When developers use the golden path, they get all these security decisions for free. They don't need to know why Chainguard images are better than the official Node.js images, or why running as non-root matters. The platform team made those decisions once, and every service benefits.

Self-Service with Guardrails: Freedom Within Boundaries

The traditional approach to infrastructure security was gatekeeping: developers request resources, operations approve or deny. This doesn't scale. Platform engineering replaces gatekeeping with guardrails: developers can provision resources themselves, but the platform constrains what's possible.
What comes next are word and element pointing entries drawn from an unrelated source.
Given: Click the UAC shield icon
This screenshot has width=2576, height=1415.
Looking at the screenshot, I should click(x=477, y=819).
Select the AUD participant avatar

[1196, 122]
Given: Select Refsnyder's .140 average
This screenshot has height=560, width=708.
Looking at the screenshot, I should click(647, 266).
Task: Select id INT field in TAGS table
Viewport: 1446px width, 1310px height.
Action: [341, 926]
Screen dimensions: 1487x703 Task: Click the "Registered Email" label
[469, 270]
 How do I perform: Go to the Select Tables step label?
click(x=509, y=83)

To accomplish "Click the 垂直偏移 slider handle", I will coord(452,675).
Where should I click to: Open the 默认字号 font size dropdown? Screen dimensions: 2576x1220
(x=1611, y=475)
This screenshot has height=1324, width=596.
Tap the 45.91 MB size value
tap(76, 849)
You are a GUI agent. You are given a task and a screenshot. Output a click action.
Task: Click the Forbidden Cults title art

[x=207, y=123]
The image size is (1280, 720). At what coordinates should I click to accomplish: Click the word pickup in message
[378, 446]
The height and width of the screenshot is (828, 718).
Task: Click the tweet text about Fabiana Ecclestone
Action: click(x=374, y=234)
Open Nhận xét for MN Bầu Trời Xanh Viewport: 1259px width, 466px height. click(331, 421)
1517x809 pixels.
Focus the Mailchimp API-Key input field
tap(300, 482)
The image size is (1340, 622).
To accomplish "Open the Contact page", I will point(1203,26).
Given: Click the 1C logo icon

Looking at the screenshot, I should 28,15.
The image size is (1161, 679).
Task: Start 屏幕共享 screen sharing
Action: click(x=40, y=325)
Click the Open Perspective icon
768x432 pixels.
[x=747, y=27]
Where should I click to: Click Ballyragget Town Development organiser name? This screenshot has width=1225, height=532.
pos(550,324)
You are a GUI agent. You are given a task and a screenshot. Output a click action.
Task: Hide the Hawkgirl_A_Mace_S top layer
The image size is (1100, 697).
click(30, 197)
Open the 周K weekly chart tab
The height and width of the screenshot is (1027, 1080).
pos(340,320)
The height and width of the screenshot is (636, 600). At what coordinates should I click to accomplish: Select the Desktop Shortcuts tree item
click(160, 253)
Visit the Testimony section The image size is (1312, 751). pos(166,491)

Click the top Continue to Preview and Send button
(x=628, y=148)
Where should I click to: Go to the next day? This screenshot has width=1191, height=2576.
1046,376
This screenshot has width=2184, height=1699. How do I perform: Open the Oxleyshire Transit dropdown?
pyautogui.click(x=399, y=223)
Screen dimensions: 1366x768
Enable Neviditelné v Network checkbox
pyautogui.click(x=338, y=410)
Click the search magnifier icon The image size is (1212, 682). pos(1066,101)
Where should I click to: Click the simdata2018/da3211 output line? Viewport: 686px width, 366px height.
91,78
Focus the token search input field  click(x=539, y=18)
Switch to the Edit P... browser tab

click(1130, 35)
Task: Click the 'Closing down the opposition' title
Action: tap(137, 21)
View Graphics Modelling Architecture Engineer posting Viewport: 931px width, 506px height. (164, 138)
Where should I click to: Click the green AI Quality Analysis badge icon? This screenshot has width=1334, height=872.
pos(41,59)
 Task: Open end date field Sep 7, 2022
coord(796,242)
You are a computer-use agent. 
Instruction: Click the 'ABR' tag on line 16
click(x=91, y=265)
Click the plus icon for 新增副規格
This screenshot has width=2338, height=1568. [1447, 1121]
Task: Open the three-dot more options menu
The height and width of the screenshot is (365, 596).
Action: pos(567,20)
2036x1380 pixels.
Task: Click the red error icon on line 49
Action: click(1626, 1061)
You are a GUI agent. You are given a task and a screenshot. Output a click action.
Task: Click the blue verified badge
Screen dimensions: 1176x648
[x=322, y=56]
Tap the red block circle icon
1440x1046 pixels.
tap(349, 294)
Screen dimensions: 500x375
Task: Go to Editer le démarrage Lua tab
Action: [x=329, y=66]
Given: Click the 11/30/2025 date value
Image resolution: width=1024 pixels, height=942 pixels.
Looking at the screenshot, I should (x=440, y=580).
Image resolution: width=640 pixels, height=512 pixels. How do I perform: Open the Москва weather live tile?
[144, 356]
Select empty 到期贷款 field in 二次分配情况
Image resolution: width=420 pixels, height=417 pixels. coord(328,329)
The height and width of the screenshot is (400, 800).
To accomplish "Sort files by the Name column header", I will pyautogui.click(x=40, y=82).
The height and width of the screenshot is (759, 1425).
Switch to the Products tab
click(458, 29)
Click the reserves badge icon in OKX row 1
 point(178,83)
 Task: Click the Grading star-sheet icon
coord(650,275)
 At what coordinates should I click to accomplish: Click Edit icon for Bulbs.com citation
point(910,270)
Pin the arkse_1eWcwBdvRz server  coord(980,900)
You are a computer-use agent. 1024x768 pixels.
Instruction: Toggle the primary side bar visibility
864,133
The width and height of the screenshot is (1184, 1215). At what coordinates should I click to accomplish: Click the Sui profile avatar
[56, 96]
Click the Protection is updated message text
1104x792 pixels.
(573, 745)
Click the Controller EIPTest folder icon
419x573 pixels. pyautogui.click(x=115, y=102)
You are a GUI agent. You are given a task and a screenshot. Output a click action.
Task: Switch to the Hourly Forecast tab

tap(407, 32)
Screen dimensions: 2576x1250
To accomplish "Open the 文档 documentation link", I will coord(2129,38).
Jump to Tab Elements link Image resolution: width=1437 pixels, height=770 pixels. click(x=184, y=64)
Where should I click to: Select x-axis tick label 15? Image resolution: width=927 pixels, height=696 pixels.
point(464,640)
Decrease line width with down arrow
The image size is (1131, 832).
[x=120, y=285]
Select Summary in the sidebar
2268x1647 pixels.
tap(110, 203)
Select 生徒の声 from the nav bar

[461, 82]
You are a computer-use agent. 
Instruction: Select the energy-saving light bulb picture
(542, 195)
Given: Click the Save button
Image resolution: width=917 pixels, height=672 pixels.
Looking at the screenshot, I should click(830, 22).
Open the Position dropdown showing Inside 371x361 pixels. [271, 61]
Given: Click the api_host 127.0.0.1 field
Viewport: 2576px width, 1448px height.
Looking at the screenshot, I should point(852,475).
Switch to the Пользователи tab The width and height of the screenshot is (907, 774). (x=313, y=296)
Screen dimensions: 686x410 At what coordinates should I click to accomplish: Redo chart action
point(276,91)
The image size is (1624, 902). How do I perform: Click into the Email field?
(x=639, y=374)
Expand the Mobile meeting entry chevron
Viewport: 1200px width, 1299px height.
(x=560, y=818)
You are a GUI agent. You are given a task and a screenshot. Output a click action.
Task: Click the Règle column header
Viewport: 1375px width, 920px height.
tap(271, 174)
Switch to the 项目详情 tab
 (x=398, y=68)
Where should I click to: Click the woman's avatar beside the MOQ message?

Consider database provisioning. The old model: developer files a ticket, DBA reviews the request, provisions the database manually, hopefully remembers to enable encryption, sets up backups, configures access. Lots of human decisions, lots of opportunities for mistakes.

The platform engineering model: developer selects "PostgreSQL Database" from the catalog, specifies size and name, clicks create. The platform provisions a database that's automatically encrypted, backed up, isolated to the correct network, and accessible only from their services. No human decisions, no mistakes possible.

Crossplane: Kubernetes-Native Infrastructure Provisioning

Crossplane extends Kubernetes to provision infrastructure across any cloud provider. Combined with compositions, you can create self-service APIs for cloud resources with security built in:

# Crossplane Composition: Secure PostgreSQL Database
# This defines what developers get when they request a database
apiVersion: apiextensions.crossplane.io/v1
kind: Composition
metadata:
  name: secure-postgres-aws
  labels:
    provider: aws
    database: postgres
spec:
  compositeTypeRef:
    apiVersion: database.company.io/v1alpha1
    kind: PostgresInstance

  resources:
    # The actual RDS instance
    - name: rds-instance
      base:
        apiVersion: rds.aws.upbound.io/v1beta1
        kind: Instance
        spec:
          forProvider:
            engine: postgres
            engineVersion: "15"

            # These security settings are ENFORCED - developers can't change them
            storageEncrypted: true              # Data at rest encryption
            deletionProtection: true            # Prevent accidental deletion
            publiclyAccessible: false           # Never expose to internet
            autoMinorVersionUpgrade: true       # Automatic security patches

            # Backup policy - also enforced
            backupRetentionPeriod: 7            # Keep 7 days of backups
            backupWindow: "03:00-04:00"         # Backups during off-hours
            copyTagsToSnapshot: true            # Maintain tagging in backups

            # Monitoring - developers don't need to configure this
            enabledCloudwatchLogsExports:
              - postgresql
              - upgrade
            performanceInsightsEnabled: true
            performanceInsightsRetentionPeriod: 7

      # These fields can be customized by developers
      patches:
        - fromFieldPath: "spec.size"
          toFieldPath: "spec.forProvider.instanceClass"
          transforms:
            - type: map
              map:
                small: db.t3.micro
                medium: db.t3.small
                large: db.t3.medium
        - fromFieldPath: "spec.storageGB"
          toFieldPath: "spec.forProvider.allocatedStorage"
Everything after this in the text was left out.